■ TASK DESCRIPTION
Which lines in the data contain the word "computer"? Please copy each of them.

■ DATA EXTRACT
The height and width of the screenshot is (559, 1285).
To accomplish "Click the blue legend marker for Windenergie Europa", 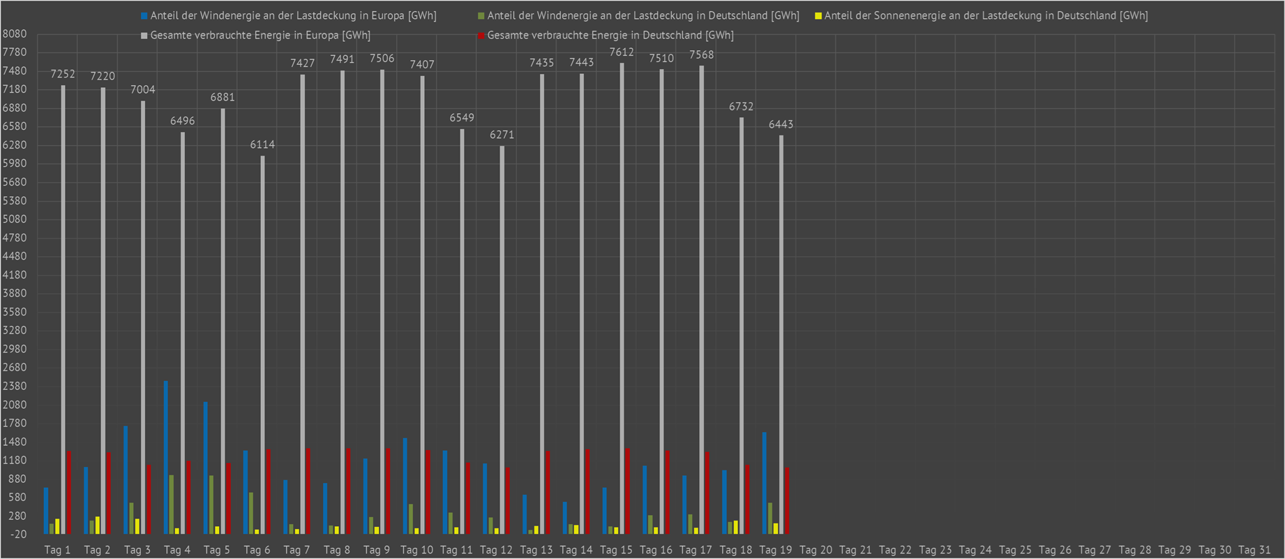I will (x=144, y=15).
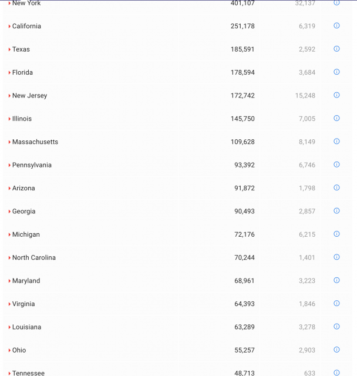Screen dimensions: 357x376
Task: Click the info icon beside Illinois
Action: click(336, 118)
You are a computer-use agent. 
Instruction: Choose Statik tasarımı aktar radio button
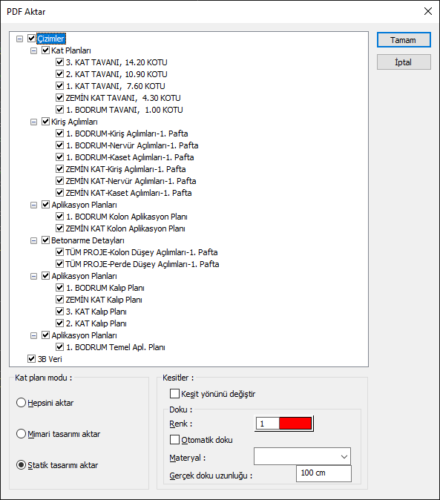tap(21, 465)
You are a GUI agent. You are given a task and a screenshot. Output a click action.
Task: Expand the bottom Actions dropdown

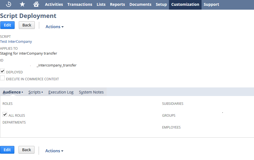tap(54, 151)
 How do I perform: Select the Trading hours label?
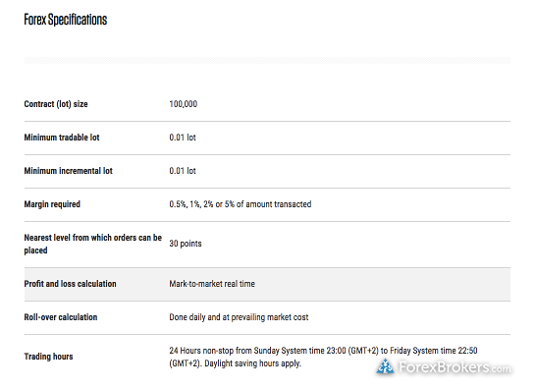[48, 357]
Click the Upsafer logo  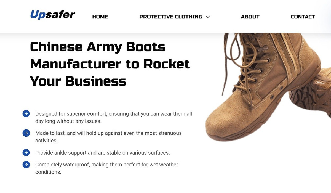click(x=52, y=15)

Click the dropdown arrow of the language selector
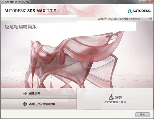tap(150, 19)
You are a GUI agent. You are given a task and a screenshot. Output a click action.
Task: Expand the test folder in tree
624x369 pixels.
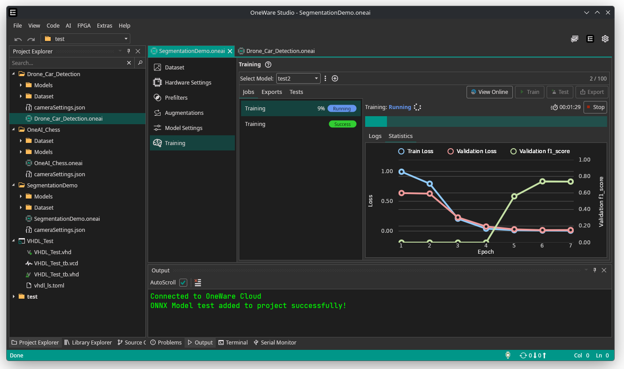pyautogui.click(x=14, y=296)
==
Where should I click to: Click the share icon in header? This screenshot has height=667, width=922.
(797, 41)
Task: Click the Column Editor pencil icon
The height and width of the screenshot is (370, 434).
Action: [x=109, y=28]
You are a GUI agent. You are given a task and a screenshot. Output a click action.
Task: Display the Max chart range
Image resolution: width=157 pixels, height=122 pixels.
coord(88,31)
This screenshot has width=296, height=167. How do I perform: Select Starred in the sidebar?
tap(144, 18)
...
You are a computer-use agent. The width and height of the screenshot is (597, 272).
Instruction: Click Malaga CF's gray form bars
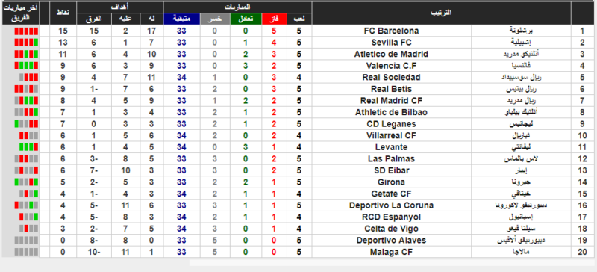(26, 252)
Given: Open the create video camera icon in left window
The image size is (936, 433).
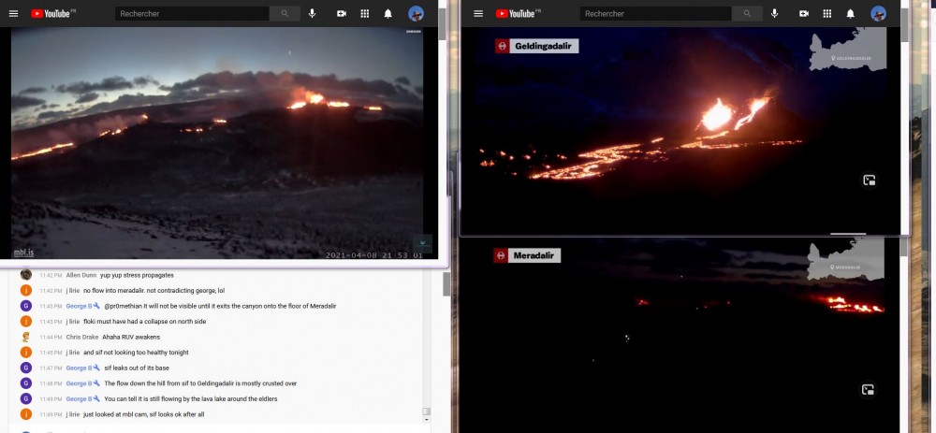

■ RESULT
You are a computer-use agent. 
You are a computer-use agent. The width and height of the screenshot is (597, 272).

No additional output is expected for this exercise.